What needs to be done
All entries are to be retyped without alteration.

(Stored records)
- - - - -
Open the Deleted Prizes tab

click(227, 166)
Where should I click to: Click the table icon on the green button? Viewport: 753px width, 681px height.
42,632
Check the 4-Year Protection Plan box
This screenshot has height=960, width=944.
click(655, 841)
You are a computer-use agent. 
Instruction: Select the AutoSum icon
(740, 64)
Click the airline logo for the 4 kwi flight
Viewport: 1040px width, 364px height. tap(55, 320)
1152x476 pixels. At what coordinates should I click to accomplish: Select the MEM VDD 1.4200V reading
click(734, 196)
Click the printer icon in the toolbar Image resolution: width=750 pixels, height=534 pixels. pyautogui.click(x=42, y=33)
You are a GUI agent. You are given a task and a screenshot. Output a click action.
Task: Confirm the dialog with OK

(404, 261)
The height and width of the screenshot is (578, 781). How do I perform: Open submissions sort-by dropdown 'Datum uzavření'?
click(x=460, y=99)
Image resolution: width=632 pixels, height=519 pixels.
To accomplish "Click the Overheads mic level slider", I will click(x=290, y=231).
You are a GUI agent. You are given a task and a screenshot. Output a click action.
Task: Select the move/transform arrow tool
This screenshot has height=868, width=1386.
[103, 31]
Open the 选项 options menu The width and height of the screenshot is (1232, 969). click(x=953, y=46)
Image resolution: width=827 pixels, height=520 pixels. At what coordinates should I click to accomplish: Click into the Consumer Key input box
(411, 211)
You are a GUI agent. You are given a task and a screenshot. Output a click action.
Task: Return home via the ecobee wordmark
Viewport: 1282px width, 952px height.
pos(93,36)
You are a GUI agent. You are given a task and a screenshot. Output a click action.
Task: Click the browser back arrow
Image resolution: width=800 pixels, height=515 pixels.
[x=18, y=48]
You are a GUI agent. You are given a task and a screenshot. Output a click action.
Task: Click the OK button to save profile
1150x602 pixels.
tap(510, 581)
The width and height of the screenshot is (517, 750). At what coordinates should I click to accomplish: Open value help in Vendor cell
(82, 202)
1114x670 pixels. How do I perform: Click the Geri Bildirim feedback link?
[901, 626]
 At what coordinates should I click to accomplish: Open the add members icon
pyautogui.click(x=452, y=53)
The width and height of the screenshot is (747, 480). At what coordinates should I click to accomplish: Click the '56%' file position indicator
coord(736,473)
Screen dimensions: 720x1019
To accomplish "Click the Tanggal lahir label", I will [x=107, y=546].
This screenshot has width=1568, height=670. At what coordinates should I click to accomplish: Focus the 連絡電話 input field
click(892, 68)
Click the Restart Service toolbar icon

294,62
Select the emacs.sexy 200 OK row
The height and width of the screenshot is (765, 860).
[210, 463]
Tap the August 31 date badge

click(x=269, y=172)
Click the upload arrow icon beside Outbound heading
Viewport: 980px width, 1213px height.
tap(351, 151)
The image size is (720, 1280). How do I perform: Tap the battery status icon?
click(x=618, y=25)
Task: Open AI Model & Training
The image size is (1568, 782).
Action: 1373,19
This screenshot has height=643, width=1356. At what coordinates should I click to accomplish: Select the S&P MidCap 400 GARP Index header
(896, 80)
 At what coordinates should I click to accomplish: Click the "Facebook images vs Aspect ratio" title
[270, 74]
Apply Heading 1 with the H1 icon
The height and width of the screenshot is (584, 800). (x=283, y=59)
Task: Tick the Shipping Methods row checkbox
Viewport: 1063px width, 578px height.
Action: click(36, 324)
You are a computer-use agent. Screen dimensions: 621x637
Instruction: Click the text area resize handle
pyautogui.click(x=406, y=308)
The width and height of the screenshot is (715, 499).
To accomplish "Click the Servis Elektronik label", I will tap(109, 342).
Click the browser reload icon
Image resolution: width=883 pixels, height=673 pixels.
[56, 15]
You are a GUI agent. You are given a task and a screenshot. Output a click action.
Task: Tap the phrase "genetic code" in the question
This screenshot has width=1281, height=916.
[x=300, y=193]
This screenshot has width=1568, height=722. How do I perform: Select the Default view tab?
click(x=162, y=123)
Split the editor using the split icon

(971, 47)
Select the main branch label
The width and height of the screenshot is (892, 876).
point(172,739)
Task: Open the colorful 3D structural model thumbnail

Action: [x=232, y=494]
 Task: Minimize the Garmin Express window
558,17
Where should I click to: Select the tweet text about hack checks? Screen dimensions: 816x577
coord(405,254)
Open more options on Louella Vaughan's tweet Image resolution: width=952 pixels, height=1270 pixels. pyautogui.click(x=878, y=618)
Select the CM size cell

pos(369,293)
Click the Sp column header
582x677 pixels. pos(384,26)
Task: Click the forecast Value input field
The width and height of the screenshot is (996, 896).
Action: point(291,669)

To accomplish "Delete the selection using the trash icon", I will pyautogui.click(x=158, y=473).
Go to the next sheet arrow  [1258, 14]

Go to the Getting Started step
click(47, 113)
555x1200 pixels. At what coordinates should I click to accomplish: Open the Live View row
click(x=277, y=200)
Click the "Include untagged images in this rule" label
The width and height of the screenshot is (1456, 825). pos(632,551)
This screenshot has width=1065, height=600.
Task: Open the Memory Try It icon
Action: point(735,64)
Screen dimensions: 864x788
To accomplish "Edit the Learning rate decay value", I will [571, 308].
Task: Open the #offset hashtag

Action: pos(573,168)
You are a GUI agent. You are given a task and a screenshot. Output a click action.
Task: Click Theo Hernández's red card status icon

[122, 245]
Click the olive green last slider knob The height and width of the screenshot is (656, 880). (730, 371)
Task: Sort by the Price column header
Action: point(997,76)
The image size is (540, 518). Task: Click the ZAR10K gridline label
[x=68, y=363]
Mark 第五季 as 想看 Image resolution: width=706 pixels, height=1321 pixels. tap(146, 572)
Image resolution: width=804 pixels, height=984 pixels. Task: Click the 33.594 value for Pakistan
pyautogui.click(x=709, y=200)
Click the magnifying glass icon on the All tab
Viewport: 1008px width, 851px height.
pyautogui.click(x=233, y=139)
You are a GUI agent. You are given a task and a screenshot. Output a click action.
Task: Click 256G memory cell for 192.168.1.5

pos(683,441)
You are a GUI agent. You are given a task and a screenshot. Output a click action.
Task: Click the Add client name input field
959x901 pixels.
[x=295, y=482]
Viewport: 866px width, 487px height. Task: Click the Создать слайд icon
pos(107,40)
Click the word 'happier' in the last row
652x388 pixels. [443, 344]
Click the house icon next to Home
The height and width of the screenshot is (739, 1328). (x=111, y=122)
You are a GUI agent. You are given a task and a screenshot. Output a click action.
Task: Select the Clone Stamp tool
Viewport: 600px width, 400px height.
- - - - -
Task solution
Open the Deleted Prizes tab

click(227, 166)
Where should I click to: Click the table icon on the green button? Viewport: 753px width, 681px height.
42,632
Check the 4-Year Protection Plan box
This screenshot has height=960, width=944.
click(655, 841)
You are a computer-use agent. 
Instruction: Select the AutoSum icon
(740, 64)
Click the airline logo for the 4 kwi flight
Viewport: 1040px width, 364px height. tap(55, 320)
1152x476 pixels. At what coordinates should I click to accomplish: Select the MEM VDD 1.4200V reading
click(734, 196)
Click the printer icon in the toolbar Image resolution: width=750 pixels, height=534 pixels. pyautogui.click(x=42, y=33)
You are a GUI agent. You are given a task and a screenshot. Output a click action.
Task: Confirm the dialog with OK

(404, 261)
The height and width of the screenshot is (578, 781). How do I perform: Open submissions sort-by dropdown 'Datum uzavření'?
click(x=460, y=99)
Image resolution: width=632 pixels, height=519 pixels.
To accomplish "Click the Overheads mic level slider", I will click(x=290, y=231).
You are a GUI agent. You are given a task and a screenshot. Output a click action.
Task: Select the move/transform arrow tool
This screenshot has height=868, width=1386.
[103, 31]
Open the 选项 options menu The width and height of the screenshot is (1232, 969). click(x=953, y=46)
Image resolution: width=827 pixels, height=520 pixels. At what coordinates should I click to accomplish: Click into the Consumer Key input box
(411, 211)
You are a GUI agent. You are given a task and a screenshot. Output a click action.
Task: Return home via the ecobee wordmark
Viewport: 1282px width, 952px height.
pos(93,36)
You are a GUI agent. You are given a task and a screenshot. Output a click action.
Task: Click the browser back arrow
Image resolution: width=800 pixels, height=515 pixels.
[x=18, y=48]
You are a GUI agent. You are given a task and a screenshot. Output a click action.
Task: Click the OK button to save profile
1150x602 pixels.
tap(510, 581)
The width and height of the screenshot is (517, 750). At what coordinates should I click to accomplish: Open value help in Vendor cell
(82, 202)
1114x670 pixels. How do I perform: Click the Geri Bildirim feedback link?
[901, 626]
 At what coordinates should I click to accomplish: Open the add members icon
pyautogui.click(x=452, y=53)
The width and height of the screenshot is (747, 480). At what coordinates should I click to accomplish: Click the '56%' file position indicator
coord(736,473)
Screen dimensions: 720x1019
To accomplish "Click the Tanggal lahir label", I will [x=107, y=546].
This screenshot has width=1568, height=670. At what coordinates should I click to accomplish: Focus the 連絡電話 input field
click(892, 68)
Click the Restart Service toolbar icon

294,62
Select the emacs.sexy 200 OK row
The height and width of the screenshot is (765, 860).
[210, 463]
Tap the August 31 date badge

click(x=269, y=172)
Click the upload arrow icon beside Outbound heading
Viewport: 980px width, 1213px height.
tap(351, 151)
The image size is (720, 1280). How do I perform: Tap the battery status icon?
click(x=618, y=25)
Task: Open AI Model & Training
The image size is (1568, 782).
Action: 1373,19
This screenshot has height=643, width=1356. At what coordinates should I click to accomplish: Select the S&P MidCap 400 GARP Index header
(896, 80)
 At what coordinates should I click to accomplish: Click the "Facebook images vs Aspect ratio" title
[270, 74]
Apply Heading 1 with the H1 icon
The height and width of the screenshot is (584, 800). (x=283, y=59)
Task: Tick the Shipping Methods row checkbox
Viewport: 1063px width, 578px height.
Action: click(36, 324)
You are a computer-use agent. Screen dimensions: 621x637
Instruction: Click the text area resize handle
pyautogui.click(x=406, y=308)
The width and height of the screenshot is (715, 499).
To accomplish "Click the Servis Elektronik label", I will tap(109, 342).
Click the browser reload icon
Image resolution: width=883 pixels, height=673 pixels.
[56, 15]
You are a GUI agent. You are given a task and a screenshot. Output a click action.
Task: Tap the phrase "genetic code" in the question
This screenshot has width=1281, height=916.
[x=300, y=193]
This screenshot has width=1568, height=722. How do I perform: Select the Default view tab?
click(x=162, y=123)
Split the editor using the split icon

(971, 47)
Select the main branch label
The width and height of the screenshot is (892, 876).
point(172,739)
Task: Open the colorful 3D structural model thumbnail

Action: [x=232, y=494]
 Task: Minimize the Garmin Express window
558,17
Where should I click to: Select the tweet text about hack checks? Screen dimensions: 816x577
coord(405,254)
Open more options on Louella Vaughan's tweet Image resolution: width=952 pixels, height=1270 pixels. pyautogui.click(x=878, y=618)
Select the CM size cell

pos(369,293)
Click the Sp column header
582x677 pixels. pos(384,26)
Task: Click the forecast Value input field
The width and height of the screenshot is (996, 896).
Action: point(291,669)

To accomplish "Delete the selection using the trash icon", I will pyautogui.click(x=158, y=473).
Go to the next sheet arrow  [1258, 14]

Go to the Getting Started step
click(47, 113)
555x1200 pixels. At what coordinates should I click to accomplish: Open the Live View row
click(x=277, y=200)
Click the "Include untagged images in this rule" label
The width and height of the screenshot is (1456, 825). pos(632,551)
This screenshot has width=1065, height=600.
Task: Open the Memory Try It icon
Action: point(735,64)
Screen dimensions: 864x788
To accomplish "Edit the Learning rate decay value", I will [571, 308].
Task: Open the #offset hashtag

Action: pos(573,168)
You are a GUI agent. You are given a task and a screenshot. Output a click action.
Task: Click Theo Hernández's red card status icon

[122, 245]
Click the olive green last slider knob The height and width of the screenshot is (656, 880). (730, 371)
Task: Sort by the Price column header
Action: point(997,76)
The image size is (540, 518). Task: Click the ZAR10K gridline label
[x=68, y=363]
Mark 第五季 as 想看 Image resolution: width=706 pixels, height=1321 pixels. tap(146, 572)
Image resolution: width=804 pixels, height=984 pixels. Task: Click the 33.594 value for Pakistan
pyautogui.click(x=709, y=200)
Click the magnifying glass icon on the All tab
Viewport: 1008px width, 851px height.
pyautogui.click(x=233, y=139)
You are a GUI agent. You are given a task and a screenshot. Output a click action.
Task: Click 256G memory cell for 192.168.1.5

pos(683,441)
You are a GUI agent. You are given a task and a screenshot. Output a click action.
Task: Click the Add client name input field
959x901 pixels.
[x=295, y=482]
Viewport: 866px width, 487px height. Task: Click the Создать слайд icon
pos(107,40)
Click the word 'happier' in the last row
652x388 pixels. [443, 344]
Click the house icon next to Home
The height and width of the screenshot is (739, 1328). (x=111, y=122)
You are a GUI agent. You are given a task and a screenshot. Output a click action.
Task: Select the Clone Stamp tool
Viewport: 600px width, 400px height.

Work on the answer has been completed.